Социальные прогнозисты помолчали. За окном валил волнами густой снегопад, дрожали тут и там дневные бледные огни, окрестные строения казались серыми тенями на гигантской беленой стене. Зимний день был в точности таким, как тогда, когда двое сидящих в кабинете пришли к Максиму Т. Ермакову. Будто не было целого года, не было человека. Мир без Максима Т. Ермакова заносило наискось тихой пеленой, плотный шум Москвы угасал до еле слышного шепота, и как-то было понятно, что сегодня уже ничего не произойдет.
— Я вот только не совсем в курсе насчет последнего московского взрыва, — снова заговорил Стертый, глухо кашлянув в кулак. — По нашим прогнозам, теракт в московском метро должен был произойти на четыре месяца позже. И супруга объекта в него не попадала.
— Да, мы организовали этот инцидент, — раздраженно подтвердил Кравцов. — Вызвали, так сказать, преждевременные роды. А что нам оставалось, скажите на милость? Помедли мы еще пару недель, и снесло бы пол-Питера. Нарушили правила, согласен. Отклонение каузальности по тридцать второму вектору на полтора процента.
— Полтора процента немного, — Стертый вытащил из кармана ссохшийся комом клетчатый платок и высморкался со звуком, словно из книги резко вырвали страницу. — Извините, Сергей Евгеньевич, простыл в Новосибирске.
— Надо беречь здоровье, — назидательно проговорил главный головастик. — Особенно нам с вами, при наших факторах риска. Я, кстати, не хуже вашего знаю, что полтора процента скомпенсируются лет через десять. Но это было минимальное точечное нарушение, без которого мы не могли решить проблему. Думаете, мне не жалко глупую девчонку? Побежала замуж за этого Ермакова, когда все, у кого было хоть на грош интуиции, от него отстранились. Да от него просто разило опасностью! Он смердел, как помойка. Честно говоря, я от него за год просто до смерти устал.
— А мне его, знаете, будет не хватать, — задумчиво признался Стертый, приминая пальцами, будто табак в самокрутке, непривычные усы. — Я тут, просто для себя, прогнал его данные по новым вариативным программам. И знаете, что получилось? При несколько иных значениях базы-четыре и базы-восемь он стал бы Герой Советского Союза.
— А по мне, так обыкновенная сволочь, — поморщился главный головастик. — Впрочем, нам с вами известно, что на войне хороших людей просто сразу убивают, а именно сволочи совершают подвиги и получают ордена. Так или иначе, свою работу мы сделали. Пусть не совсем чисто, но единственно возможным образом. Можно, наконец, и в отпуск, четыре года не был.
— Куда поедете, Сергей Евгеньевич? На теплое море? В Египет, в Таиланд?
— Нет, к своим, в Северодвинск, — главный головастик печально вздохнул. — Мать сильно болеет, можем не увидеться больше.
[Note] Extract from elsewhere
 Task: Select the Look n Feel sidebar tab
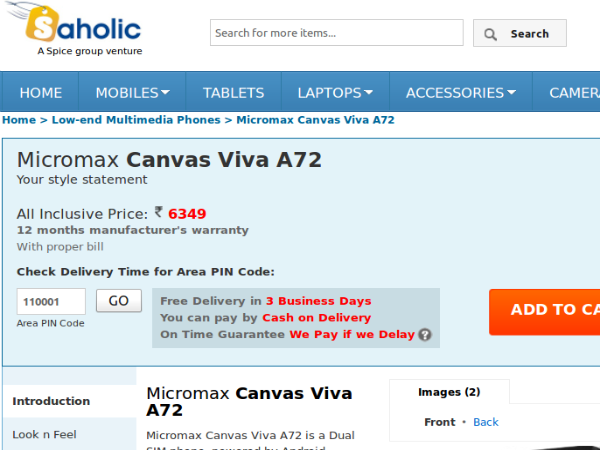44,434
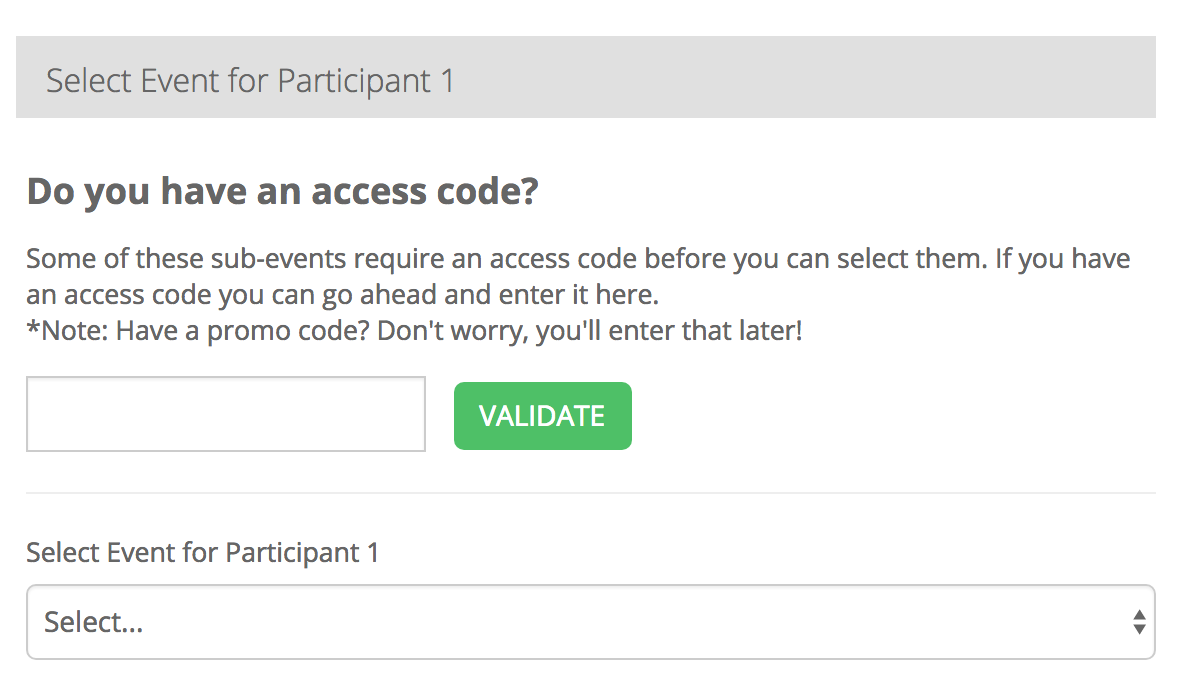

— Что ж, Сергей Евгеньевич, счастливо вам съездить, матушке вашей поправляться, — Стертый неловко поднялся, засовывая носовой платок в глубокий, чуть не до колена, брючный карман. — Пойду работать, накопилось.
— Идите, и не забудьте потом зайти в медсанчать, — напутствовал его главный головастик страны. — Если что, я на связи в любое время суток. Новые коды загрузите в техотделе.
— Есть.
Тот, кого больше никто мысленно не называл Стертым, сутуло добрел до двери и оттуда оглянулся на тусклый кабинет. Главный головастик опять дремал, подергивая щекой. Между тем над ним, в обрамленной пустоте портрета, словно происходила какая-то тайная работа, что-то пыталось сгуститься, и бурое пятно, на котором обозначились кудри и скулы, бодро улыбалось своим избирателям.